Selain faktor genetik, perubahan situasi sosial (ex: kedatangan penjajah, bahkan kedatangan imigran) dapat menyebabkan peningkatan agresivitas yang signifikan. Kita sekarang hidup di era yang tidak sekejam dulu dan lebih damai dibandingkan periode mana pun dalam sejarah manusia. Jadi apabila anda merasa keadaan sekarang sangat buruk, apalagi kehidupan 3000 tahun yang lalu. Lalu apa yang menyebabkan perubahan ini? Jawabannya terletak pada proses modernisasi dan peradaban melalui pendirian negara berdaulat dan peningkatan prioritas akan HAM. Meskipun manusia sekarang seringkali masih menyukai menonton kekerasan, setidaknya keekrasan tersebut merupakan adegan rekayasa dalam film. Tidak seperti dulu dimana manusia berkumpul di arena dan menonton pertarungan galdioator dan melihat kekerasa yang tidak direkayasa.
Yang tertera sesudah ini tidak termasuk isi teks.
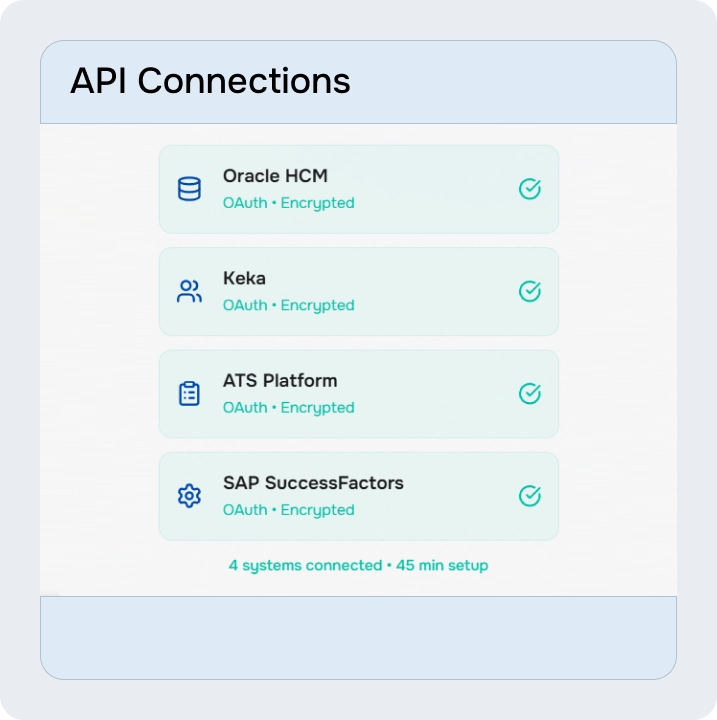Select the SAP SuccessFactors title text
Screen dimensions: 717x720
click(x=313, y=483)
Kemudian, tidak semua masyarakat memiliki kecenderungan yang sama untuk berperang dan bersikap agresif. Terdapat suku-suku primitif yang menjunjung nilai-nilai kooperatif dan kolektivis, dimana mereka memilki tingkat perilaku agresif yang lebih rendah dibandingkan masyarakat Eropa. Suku-suku tertentu, seperti suku Lepcha di Sikkim, suku Pigmi di Afrika Tengah, dan suku Arapesh di Afrika Tengah, New Guinea, hidup dalam kedamaian dengan tindakan agresif yang sangat jarang terjadi.

Dalam suku yang bergantung pada kerja sama untuk kelangsungan hidup kelompok, kemarahan dan agresivitas dianggap berbagaya dan mengganggu, sehingga pelakukan akan dikucilkan dan dihukum. Ketika laki-laki hidup dalam budaya yang tidak memiliki ancaman internal dan eksternal terhadap kelangsungan hidupnya—meskipun secara realistis hal ini jarang terjadi—maka mereka tidak dibesarkan untuk menjadi agresif, dan perbedaan jenis kelamin juga tidak begitu ditekankan (sehingga lebih tinggi tingkat kesetaraan gender).
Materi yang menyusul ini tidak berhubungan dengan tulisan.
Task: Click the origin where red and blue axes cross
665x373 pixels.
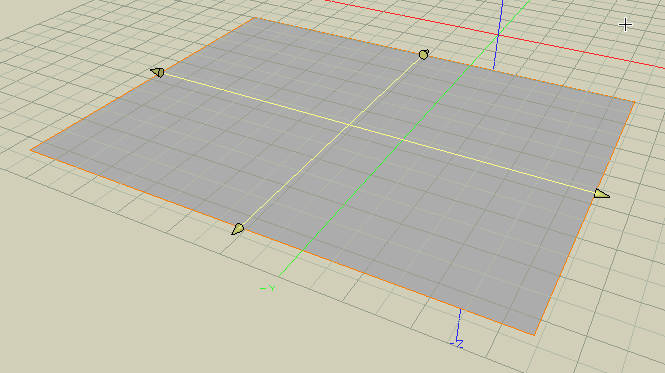Action: 499,35
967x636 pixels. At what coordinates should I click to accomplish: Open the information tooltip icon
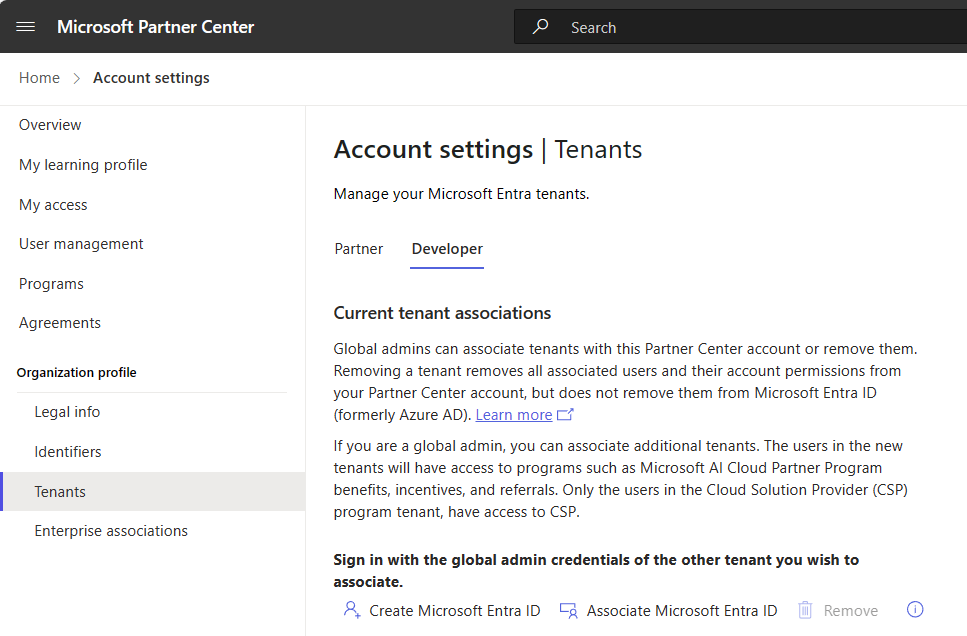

Manusia pada dasarnya memang memiliki kecenderungan untuk bersikap agresif, tetapi manusia juga melakukan segala cara yang ada untuk mengurangi perwujudan kecenderungan tersebut dalam kelompok mereka (meskipun tidak semua kelompok berusaha sekeras itu untuk menekan agresivitas mereka). Namun mereka akan berperilaku agresif untuk melindungi diri dari agresi musuh. Hal ini menunjukkan bahwa jika agresi manusia merupakan respons yang pasti terhadap rangsangan yang provokatif, maka manusia di semua budaya akan sama agresifnya.

Secara umum, semakin seseorang atau lembaga dihormati dan populer maka semakin besar pula kekuatan mereka untuk mempengaruhi. Konsep ini dapat dikaitkan dengan anak-anak yang melihat orang tua atau orang dewasa lainnya yang mereka kagumi berteriak, menendang, dan bertindak agresif; maka itulah perilaku yang akan mereka tiru. Sebaliknya, anak-anak yang menyaksikan anak-anak berperilaku damai bahkan ketika diprovokasi, maka kecil kemungkinannya mereka akan bereaksi secara agresif saat menghadapi situasi sulit dibandingkan anak-anak yang tidak mendapat panutan baik tersebut. Maka dari itu, ditekankan pentingnya mengekspos anak pada proses dan model observational learning yang baik.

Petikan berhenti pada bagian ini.